Dia mencontohkan hotel, yang memberhentikan pekerja dan belum mempekerjakan kembali ke tingkat sebelum pandemi.

“Mereka telah melakukan banyak perubahan. Mereka telah memperkenalkan pembayaran mandiri dan teknologi check-in seluler. Mereka telah mengurangi frekuensi pembersihan kamar, mereka telah menghilangkan layanan kamar, karena sekarang pelanggan cenderung tetap menggunakan Uber Eats, dan mengambil pesanan dan pengiriman.”

Menurutnya, hotel telah menjadi lebih ringan, lebih efisien, dan membutuhkan lebih sedikit personil, sebuah pergeseran yang berarti mereka dapat bertahan dalam jangka panjang, yang pada akhirnya menguntungkan para pekerja.

AS menikmati keuntungan lain, kemampuan untuk memasok kembali pasar tenaga kerjanya, terutama melalui imigrasi pada saat pensiunnya generasi baby boomer memperlambat pertumbuhan populasi.

Pendekatan Eropa lebih menyukai perusahaan yang membayar untuk mempertahankan gaji pekerja ketika penguncian melumpuhkan bisnis.
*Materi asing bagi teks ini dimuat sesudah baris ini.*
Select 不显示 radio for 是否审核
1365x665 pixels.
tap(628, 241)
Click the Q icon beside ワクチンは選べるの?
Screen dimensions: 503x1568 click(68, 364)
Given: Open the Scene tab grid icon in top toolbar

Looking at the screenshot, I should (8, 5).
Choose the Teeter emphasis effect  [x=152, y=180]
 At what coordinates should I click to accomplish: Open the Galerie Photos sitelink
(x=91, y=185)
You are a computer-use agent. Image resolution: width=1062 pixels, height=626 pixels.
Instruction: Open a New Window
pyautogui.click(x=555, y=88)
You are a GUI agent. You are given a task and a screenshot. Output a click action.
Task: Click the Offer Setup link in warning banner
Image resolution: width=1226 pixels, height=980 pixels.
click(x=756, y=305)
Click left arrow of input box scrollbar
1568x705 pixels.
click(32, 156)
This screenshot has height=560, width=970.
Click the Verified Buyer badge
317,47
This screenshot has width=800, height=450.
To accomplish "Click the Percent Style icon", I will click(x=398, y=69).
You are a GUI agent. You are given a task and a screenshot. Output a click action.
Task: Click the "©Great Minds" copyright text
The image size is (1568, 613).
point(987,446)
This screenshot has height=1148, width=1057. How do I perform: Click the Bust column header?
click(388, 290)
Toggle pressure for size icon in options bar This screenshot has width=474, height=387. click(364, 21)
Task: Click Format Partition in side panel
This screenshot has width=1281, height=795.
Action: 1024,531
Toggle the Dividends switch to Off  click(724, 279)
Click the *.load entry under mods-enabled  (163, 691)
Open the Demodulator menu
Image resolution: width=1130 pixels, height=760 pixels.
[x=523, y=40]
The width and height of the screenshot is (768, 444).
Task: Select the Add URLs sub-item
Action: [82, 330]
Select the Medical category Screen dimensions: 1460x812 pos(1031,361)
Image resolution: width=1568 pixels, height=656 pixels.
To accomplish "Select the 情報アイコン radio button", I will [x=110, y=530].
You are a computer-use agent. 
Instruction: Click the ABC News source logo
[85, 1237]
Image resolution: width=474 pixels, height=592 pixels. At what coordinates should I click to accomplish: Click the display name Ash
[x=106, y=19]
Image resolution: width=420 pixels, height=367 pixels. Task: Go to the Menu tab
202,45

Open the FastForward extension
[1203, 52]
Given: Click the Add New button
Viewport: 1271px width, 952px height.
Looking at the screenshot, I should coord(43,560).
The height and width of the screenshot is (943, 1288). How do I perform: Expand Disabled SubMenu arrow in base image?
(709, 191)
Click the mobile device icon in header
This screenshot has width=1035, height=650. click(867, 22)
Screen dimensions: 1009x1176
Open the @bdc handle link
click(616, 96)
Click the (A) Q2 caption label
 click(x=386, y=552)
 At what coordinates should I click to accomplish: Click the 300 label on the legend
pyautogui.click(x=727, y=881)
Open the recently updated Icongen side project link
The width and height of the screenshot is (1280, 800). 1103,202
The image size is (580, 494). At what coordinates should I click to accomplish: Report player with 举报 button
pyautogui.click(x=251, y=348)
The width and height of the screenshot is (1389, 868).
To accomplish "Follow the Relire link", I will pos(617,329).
Skema cuti Inggris membayar karyawan 80% dari gaji mereka dan berlangsung lebih dari 18 bulan.

Akibatnya, AS mengalami pengangguran yang lebih parah, tetapi pekerja Amerika yang diberhentikan memenuhi syarat untuk tunjangan pengangguran yang baru diperluas, yang mengirimkan uang tunai langsung ke kantong.

3. Ketergantungan Energi

AS adalah pengekspor energi bersih dan para ahli mengatakan itu membantu kekuatan ekonomi AS.

Ketika Rusia menginvasi Ukraina pada Februari 2022 dan harga energi melonjak, Eropa menyerap dampaknya lebih banyak daripada AS. Jerman, pusat manufaktur utama Eropa, mengandalkan gas alam Rusia melalui jalur pipa Nord Stream 2. Produktivitasnya terpukul.

Harga energi yang lebih tinggi mendorong inflasi di Eropa, yang oleh para ahli disebut sebagai kejutan ganda—pandemi dan kemudian Ukraina.

Dampak perang di Ukraina terhadap harga energi jauh lebih buruk di Eropa daripada di AS, kata Ben Westmore, yang mengawasi survei ekonomi AS untuk OECD.

Menurutnya, harga gas di Eropa antara awal 2021 dan 2022 melonjak sekitar 20%, sedangkan di AS hanya sekitar 3-4%.

Dia menunjukkan negara-negara Eropa tidak hanya melihat kenaikan harga yang lebih besar, tetapi juga kecenderungan yang lebih besar bagi bisnis untuk meneruskannya kepada konsumen.

“Kedua faktor ini telah membantu inflasi AS moderat ke tingkat yang lebih cepat daripada di banyak negara, terutama Eropa,” katanya, dikutip dari BBC, pada Selasa, 13 Februari 2024.